SYMP 2-4 - Segregation and unexpected environmental outcomes

Monday, August 12, 2019: 3:10 PM
Ballroom D, Kentucky International Convention Center
Chris Boone, Arizona State University, Tempe, AZ
Background/Question/Methods

Environmental justice provides a framework for understanding uneven environmental consequences for social groups, with a particular focus on disadvantaged populations. Distributive environmental justice analyzes the distribution of environmental goods and services, often using spatial techniques, to see if such distributions are uneven and unfair. Procedural environmental justice examines the processes of decision-making as both an explanation of outcomes and as a test of fairness itself. Highly segregated cities are likely candidates for environmental injustice because of they are inherently heterogeneous and likely to have uneven outcomes for residents. This paper examines environmental justice outcomes and processes in the very segregated city of Baltimore, Maryland. It asks two questions: 1. Are the distributions of environmental goods (parks and green space) and environmental bads (toxic polluting facilities) uneven and inequitable? Are the processes that created current and past conditions fair and just?

Results/Conclusions

Spatial analyses of the distribution of environmental goods and bads in Baltimore produce unexpected results.
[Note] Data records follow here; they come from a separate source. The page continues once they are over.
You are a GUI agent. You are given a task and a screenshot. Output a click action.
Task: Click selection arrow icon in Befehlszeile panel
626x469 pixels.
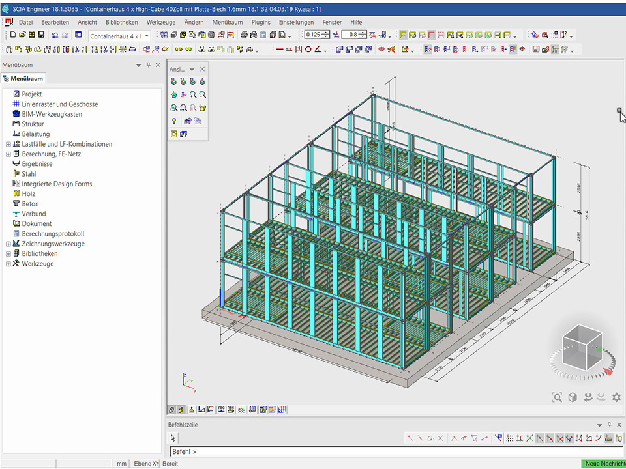click(x=173, y=438)
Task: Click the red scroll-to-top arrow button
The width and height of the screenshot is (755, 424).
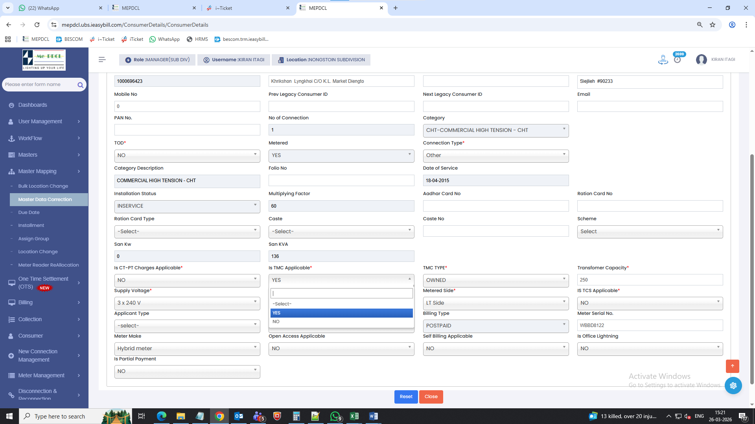Action: 732,366
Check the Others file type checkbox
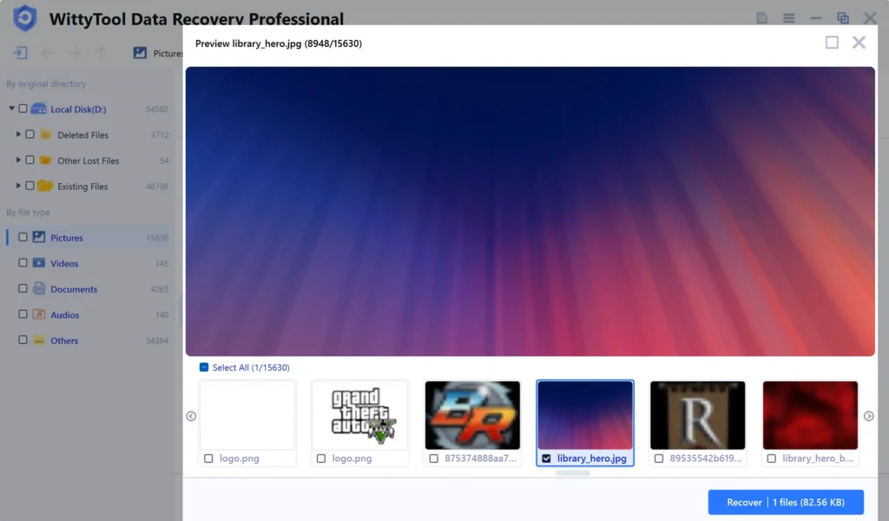Image resolution: width=889 pixels, height=521 pixels. 23,340

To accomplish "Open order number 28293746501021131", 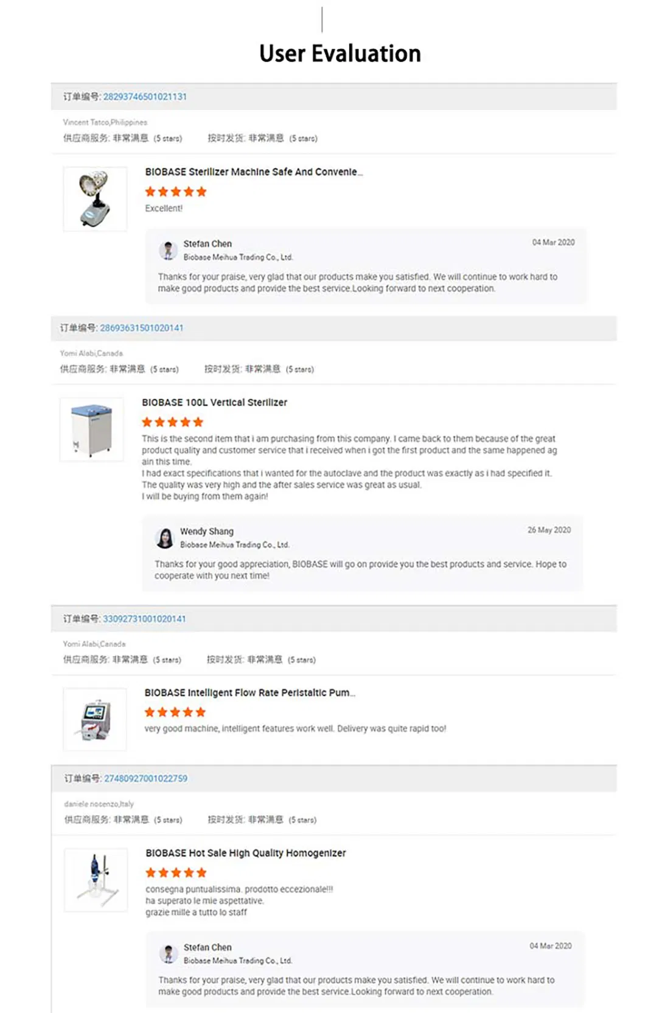I will (145, 97).
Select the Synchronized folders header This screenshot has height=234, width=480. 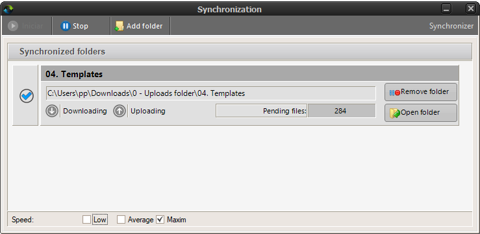(x=240, y=52)
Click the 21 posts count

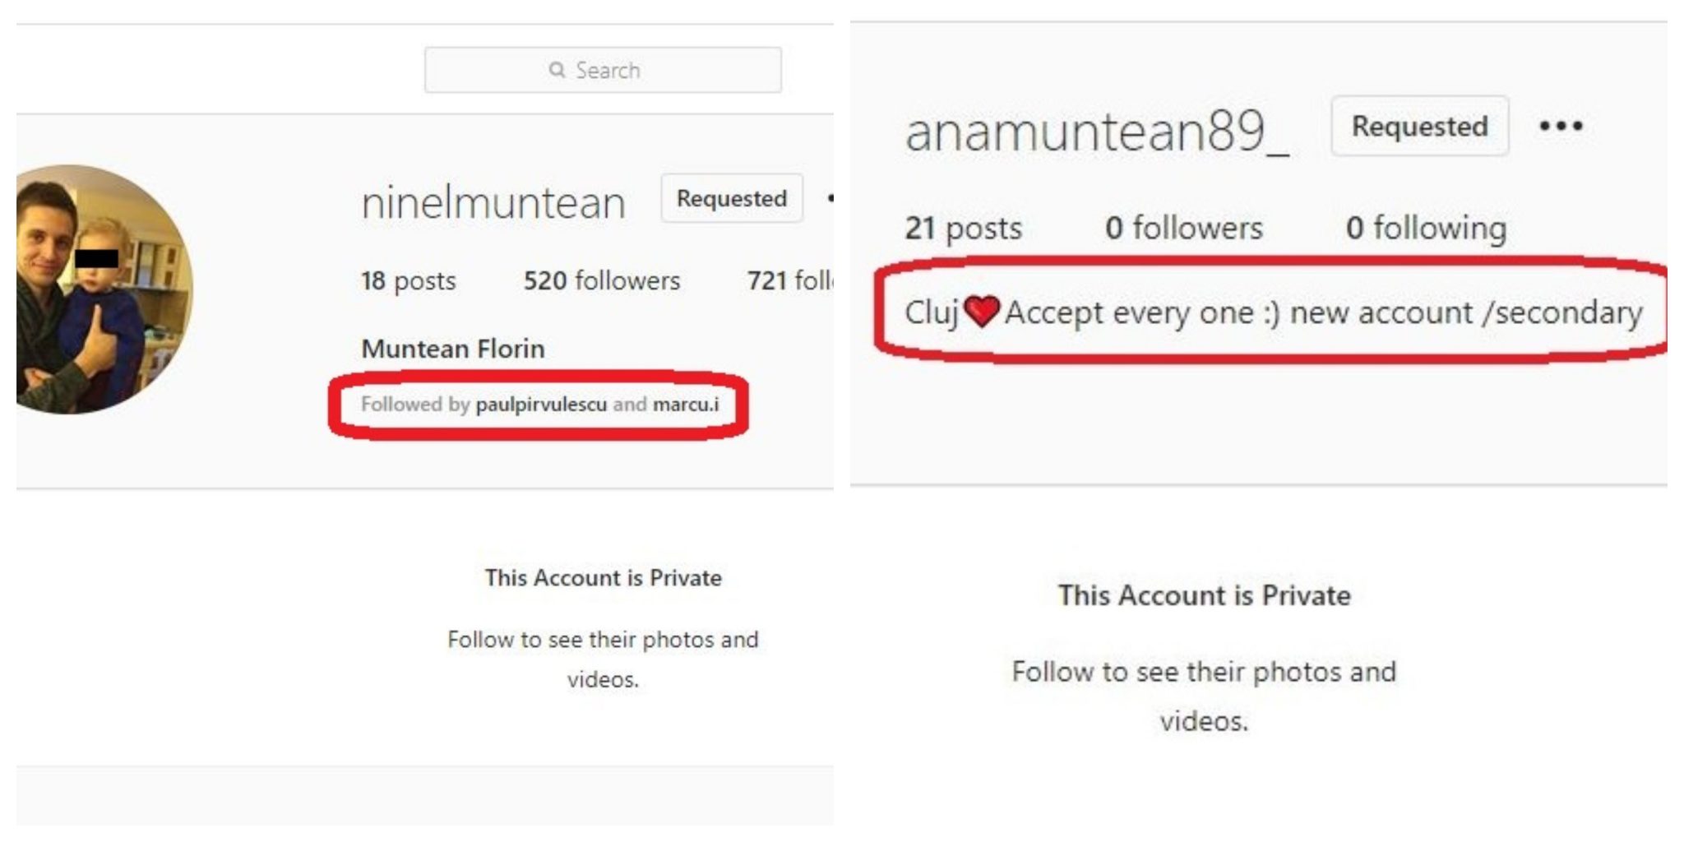[963, 228]
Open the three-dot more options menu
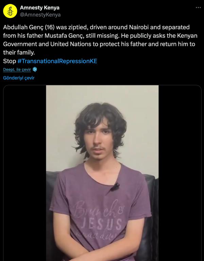 pyautogui.click(x=198, y=8)
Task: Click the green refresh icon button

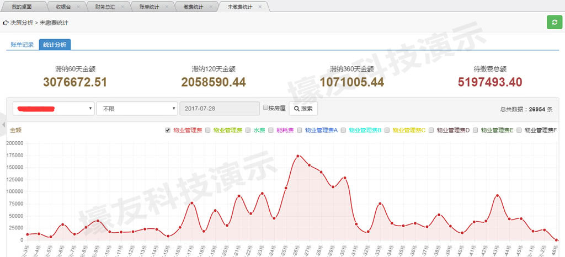Action: (x=553, y=22)
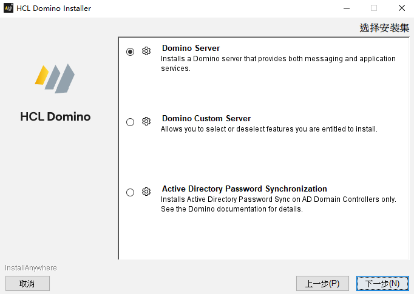This screenshot has height=294, width=414.
Task: Proceed with the 下一步(N) button
Action: coord(382,284)
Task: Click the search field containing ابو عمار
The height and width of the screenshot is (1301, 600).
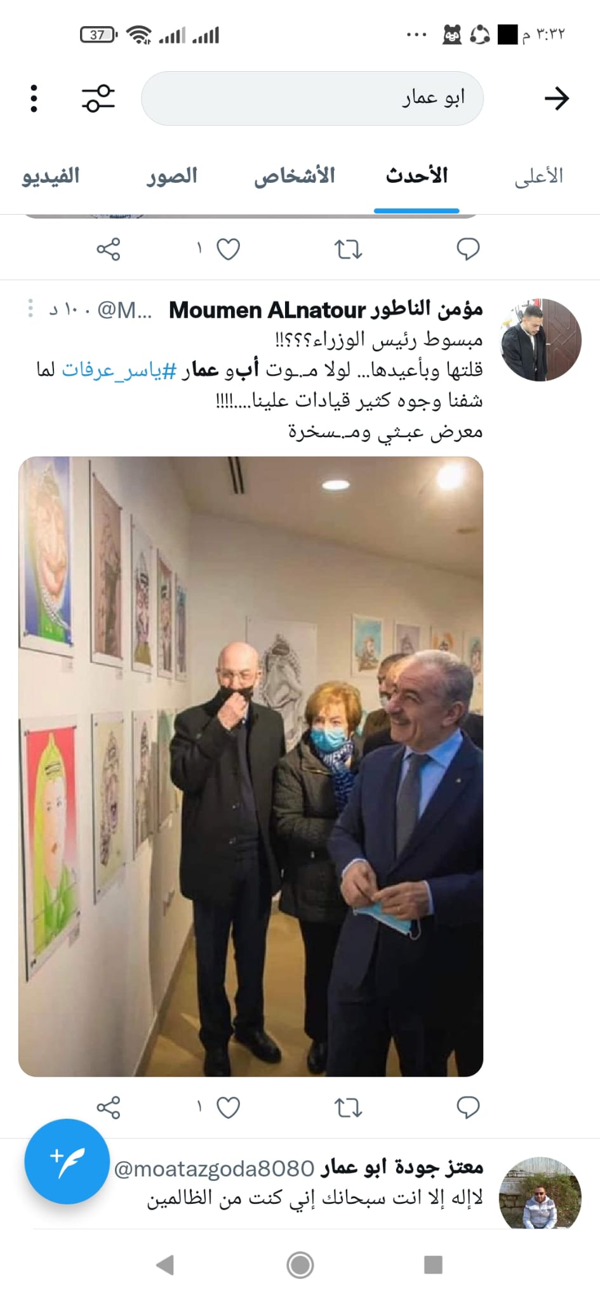Action: point(312,98)
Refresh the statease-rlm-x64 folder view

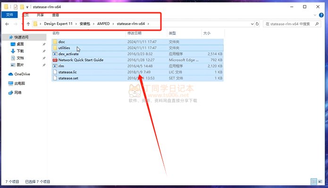click(257, 24)
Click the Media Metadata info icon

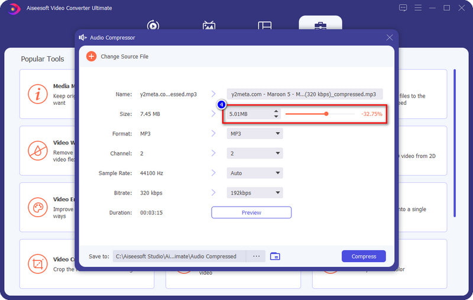click(38, 93)
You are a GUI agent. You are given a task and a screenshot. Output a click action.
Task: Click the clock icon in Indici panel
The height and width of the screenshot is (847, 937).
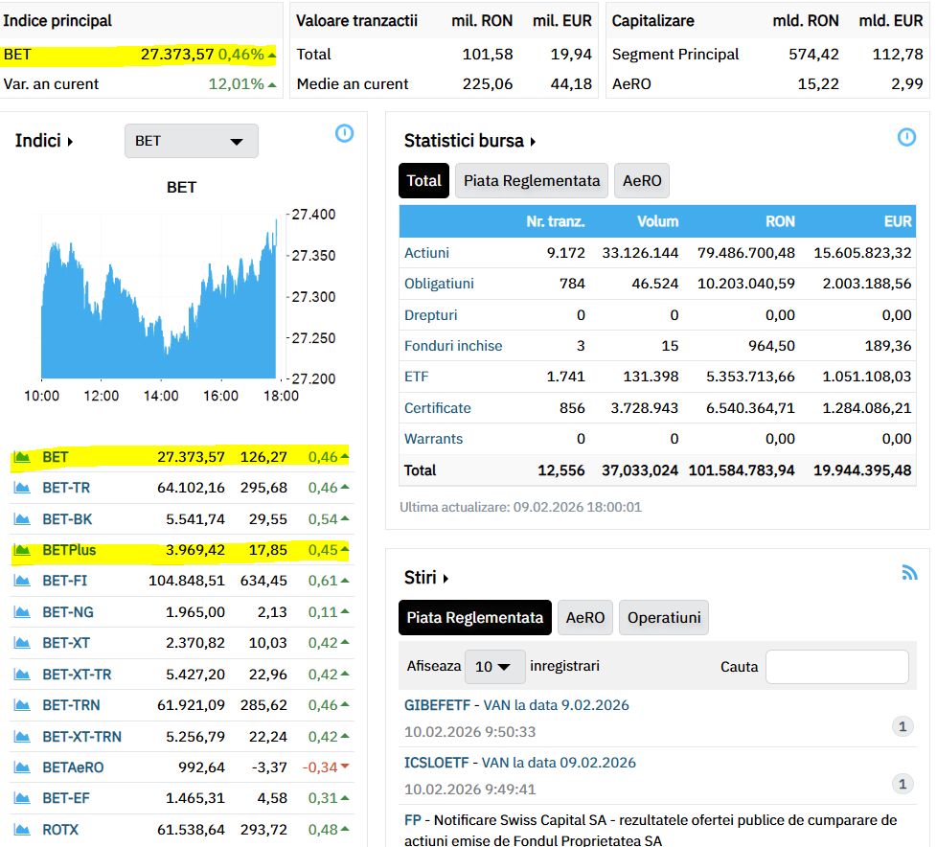pos(344,134)
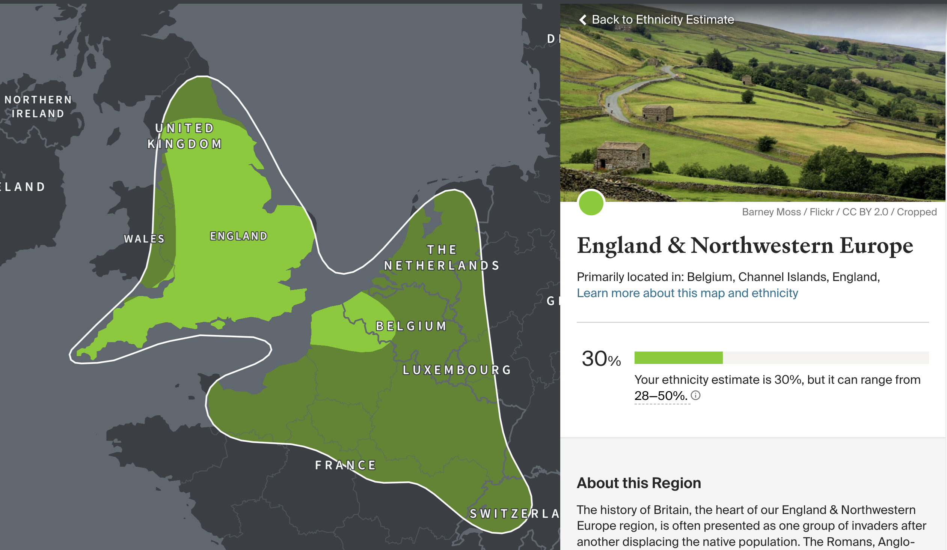Open Learn more about this map link
The width and height of the screenshot is (947, 550).
(687, 293)
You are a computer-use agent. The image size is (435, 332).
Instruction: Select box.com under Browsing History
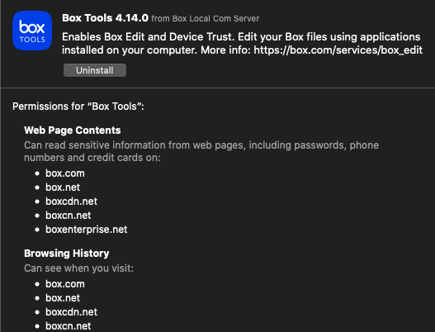click(x=65, y=284)
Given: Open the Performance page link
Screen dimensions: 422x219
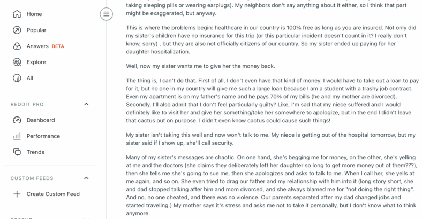Looking at the screenshot, I should click(43, 136).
Toxic polluting facilities are more likely to occur in white rather than black neighborhoods. Park access is higher in African-American neighborhood than white neighborhoods, although white neighborhoods tend to have access to more park acreage per person. Both unexpected results are the product of a long history of segregation in Baltimore that was inherently unjust. This paper highlights the need to move beyond single time slices in environmental justice analyses and to use historical methods to uncover the dynamics of environmental injustice.